Negli ultimi giorni i riflettori sono stati tutti puntati sulle vicende del centrodestra. Tra gli alti e bassi di Nello Musumeci, la questione relativa al tecnico Tuccio D’Urso e alle sue animate denunce di fuoco amico, fino alla candidatura di rottura di Gianfranco Miccichè: tutti elementi che insieme disegnano uno scenario tutt’altro che tranquillo, in cui la necessità per questioni di opportunità di andare al voto uniti in un’unica coalizione appare spesso più come un pesante obbligo piuttosto che un desiderio condiviso. Ma se Sparta piange, Atene di certo non ride, con un Centrosinistra che aspettava le elezioni del presidente della repubblica per passare a discorsi più interlocutori e che, invece, è scivolato nel pantano delle polemiche interne, con l’unità del campo largo che oggi appare cosa più declamata che reale.
Una confusione che riguarda tutti i livelli: dalle voci vicine ad ambienti di Forza Italia che parlano di una proposta concreta di accordo da parte del Partito Democratico, rigettata – dicono – per rispetto degli alleati storici, alle aperture ventilate all’interno del Movimento 5 stelle, ma non condivise nemmeno dall’intera guardia dei parlamentari grillini, all’insegna del mito di un modello Draghi che però di fatto escluderebbe in maniera netta una parte della coalizione, specie quella più a sinistra e che neanche sulle sponde del Centrodestra è visto con troppo entusiasmo.
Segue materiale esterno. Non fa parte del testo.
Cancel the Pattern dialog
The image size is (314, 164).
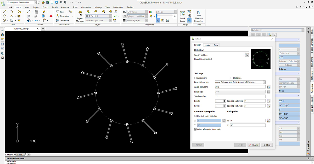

Cartina tornasole è la situazione palermitana: i candidati ci sono, anzi, ci sarebbero, ma tutti quelli venuti allo scoperto non godono della totale condivisione da parte del campo largo, motivo per cui da più parti arriva la richiesta di ricorrere alle primarie per la decisione finale. Primarie che sono praticamente marchio registrato del Partito democratico, che non perde l’occasione per rivendicarne la paternità, ma che si mostra sempre attendista quando si tratta di prendere una posizione in merito. Intanto frange del Pd palermitano cercano nuove aperture del campo largo e qui i contatti con Forza Italia sono più di una voce, tanto da suscitare ripetute volte la disapprovazione di Giusto Catania, assessore orlandiano e tra gli alfieri dell’Unità per Palermo, che raduna il grosso delle anime della sinistra civica ed ecologista cittadina.
Disapprovazioni che hanno portato anche a uno scambio di battute piuttosto acceso tra l’assessore e il dirigente democratico Marco Guerriero, che non è andato tanto per il sottile nei confronti di Catania: «L’unico fallimento di cui Catania dovrebbe parlare è quello del Comune di Palermo che proprio il governo Draghi ha evitato» dice, rimarcando la necessità di un percorso alternativo rispetto a quello segnato da Leoluca Orlando. La risposta di Catania non si è fatta tuttavia attendere: «Qualcuno può spiegare al responsabile Enti locali del Pd in Sicilia che a Palermo il sindaco Orlando e sette assessori sono iscritti al suo partito? C’è qualche problema di serietà se chi governa la città attacca l’amministrazione comunale, addirittura chiedendo discontinuità per il futuro». Intanto il tempo scorre inesorabile, specie per le Amministrative, che arriveranno a giugno e per le quali ogni giorno che passa allontana quanto meno la possibilità di organizzare primarie e campagna elettorale in tempi utili.
Sul fronte regionale la grossa novità di ieri è stata la conferma della candidatura di Cateno De Luca, che al momento sarebbe il terzo candidato alla presidenza della Regione nell’alveo del Centrodestra, seppur fuori coalizione. Talmente fuori coalizione da annunciare la proposta in Assemblea regionale di mozione di sfiducia nei confronti di Nello Musumeci, che sarà presentata dal deputato deluchiano Danilo Lo Giudice, «l’unico deputato uscente che sarà ricandidato», assicura il dimissionario sindaco di Messina, ma anche l’unico deputato di Sicilia Vera in Assemblea. Forse una boutade, forse no, fatto sta che in molti, tra i banchi dell’opposizione – Pd e Cinquestelle in testa – si sono detti disponibili a votare una mozione che anticiperebbe le elezioni del presidente della Regione. Una disponibilità che non si sa quanto potrebbe corrispondere alle reali intenzioni, visto lo stato in cui sembrano versare i lavori del cantiere campo largo.